= TASK DIRECTIONS =
For this exercise, transcribe all of the records exactly as given.

= Saved entries =
_ _ _ _
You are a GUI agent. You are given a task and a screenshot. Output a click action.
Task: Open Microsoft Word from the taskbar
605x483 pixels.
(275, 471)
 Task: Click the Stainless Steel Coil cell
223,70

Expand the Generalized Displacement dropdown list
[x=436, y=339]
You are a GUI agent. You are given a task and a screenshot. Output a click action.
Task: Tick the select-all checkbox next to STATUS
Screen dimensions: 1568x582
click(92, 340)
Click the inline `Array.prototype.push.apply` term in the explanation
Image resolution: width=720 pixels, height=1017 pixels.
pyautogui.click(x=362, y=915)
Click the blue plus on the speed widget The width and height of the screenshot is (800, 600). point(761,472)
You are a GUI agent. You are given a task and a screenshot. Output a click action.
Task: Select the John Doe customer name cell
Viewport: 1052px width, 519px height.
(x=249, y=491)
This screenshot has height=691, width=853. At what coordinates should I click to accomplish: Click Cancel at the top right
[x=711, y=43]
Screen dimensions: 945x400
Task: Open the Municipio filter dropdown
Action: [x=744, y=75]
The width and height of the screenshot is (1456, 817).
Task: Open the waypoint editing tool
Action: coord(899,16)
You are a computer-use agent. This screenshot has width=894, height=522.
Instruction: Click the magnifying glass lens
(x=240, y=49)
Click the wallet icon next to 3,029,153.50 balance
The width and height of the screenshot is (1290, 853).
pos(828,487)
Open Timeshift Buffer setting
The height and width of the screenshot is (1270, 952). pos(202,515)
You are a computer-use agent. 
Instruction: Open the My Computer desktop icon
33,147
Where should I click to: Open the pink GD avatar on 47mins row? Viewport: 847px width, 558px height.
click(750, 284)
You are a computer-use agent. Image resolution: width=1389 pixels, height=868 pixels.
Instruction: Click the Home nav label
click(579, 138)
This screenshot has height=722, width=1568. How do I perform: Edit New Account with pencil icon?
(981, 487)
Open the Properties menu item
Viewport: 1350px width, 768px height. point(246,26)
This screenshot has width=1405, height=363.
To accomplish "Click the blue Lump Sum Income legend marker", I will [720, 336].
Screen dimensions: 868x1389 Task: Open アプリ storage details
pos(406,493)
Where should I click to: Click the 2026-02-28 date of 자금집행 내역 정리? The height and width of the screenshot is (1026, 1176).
_ _ _ _
= RESPONSE TO THE TASK =
You are a GUI agent. You are given a task and a screenshot. Output a click action.
Task: Open Microsoft Word from the taskbar
605x483 pixels.
(275, 471)
 Task: Click the Stainless Steel Coil cell
223,70

Expand the Generalized Displacement dropdown list
[x=436, y=339]
You are a GUI agent. You are given a task and a screenshot. Output a click action.
Task: Tick the select-all checkbox next to STATUS
Screen dimensions: 1568x582
click(92, 340)
Click the inline `Array.prototype.push.apply` term in the explanation
Image resolution: width=720 pixels, height=1017 pixels.
pyautogui.click(x=362, y=915)
Click the blue plus on the speed widget The width and height of the screenshot is (800, 600). point(761,472)
You are a GUI agent. You are given a task and a screenshot. Output a click action.
Task: Select the John Doe customer name cell
Viewport: 1052px width, 519px height.
(x=249, y=491)
This screenshot has height=691, width=853. At what coordinates should I click to accomplish: Click Cancel at the top right
[x=711, y=43]
Screen dimensions: 945x400
Task: Open the Municipio filter dropdown
Action: [x=744, y=75]
The width and height of the screenshot is (1456, 817).
Task: Open the waypoint editing tool
Action: coord(899,16)
You are a computer-use agent. This screenshot has width=894, height=522.
Instruction: Click the magnifying glass lens
(x=240, y=49)
Click the wallet icon next to 3,029,153.50 balance
The width and height of the screenshot is (1290, 853).
pos(828,487)
Open Timeshift Buffer setting
The height and width of the screenshot is (1270, 952). pos(202,515)
You are a computer-use agent. 
Instruction: Open the My Computer desktop icon
33,147
Where should I click to: Open the pink GD avatar on 47mins row? Viewport: 847px width, 558px height.
click(750, 284)
You are a computer-use agent. Image resolution: width=1389 pixels, height=868 pixels.
Instruction: Click the Home nav label
click(579, 138)
This screenshot has height=722, width=1568. How do I perform: Edit New Account with pencil icon?
(981, 487)
Open the Properties menu item
Viewport: 1350px width, 768px height. point(246,26)
This screenshot has width=1405, height=363.
To accomplish "Click the blue Lump Sum Income legend marker", I will [720, 336].
Screen dimensions: 868x1389 Task: Open アプリ storage details
pos(406,493)
Where should I click to: Click the 2026-02-28 date of 자금집행 내역 정리? The height and width of the screenshot is (1026, 1176).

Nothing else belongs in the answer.